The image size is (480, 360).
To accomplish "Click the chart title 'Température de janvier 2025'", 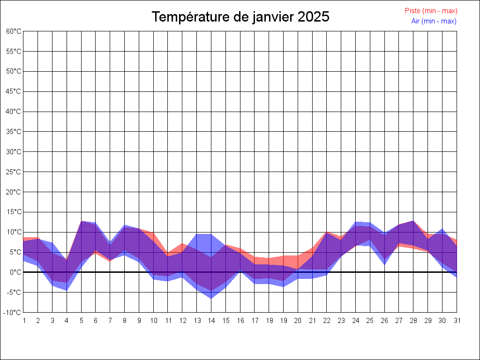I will (240, 17).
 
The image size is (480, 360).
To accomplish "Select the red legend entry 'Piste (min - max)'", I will (431, 11).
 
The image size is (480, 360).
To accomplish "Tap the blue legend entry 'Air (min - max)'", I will (434, 21).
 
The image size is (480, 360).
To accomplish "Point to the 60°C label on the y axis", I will (14, 31).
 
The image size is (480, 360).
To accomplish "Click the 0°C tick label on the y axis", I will (15, 272).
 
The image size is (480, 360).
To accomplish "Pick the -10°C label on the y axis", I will (13, 313).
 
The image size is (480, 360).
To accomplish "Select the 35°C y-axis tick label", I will (14, 132).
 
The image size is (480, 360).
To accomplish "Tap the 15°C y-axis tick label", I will (14, 212).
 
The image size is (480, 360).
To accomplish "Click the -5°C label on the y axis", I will (14, 292).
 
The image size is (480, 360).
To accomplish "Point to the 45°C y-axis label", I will (14, 91).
************
Task objective = Please show each line of the listing above that contains the word "entry".

Response to this exercise =
To accomplish "Select the red legend entry 'Piste (min - max)'", I will (431, 11).
To accomplish "Tap the blue legend entry 'Air (min - max)'", I will (434, 21).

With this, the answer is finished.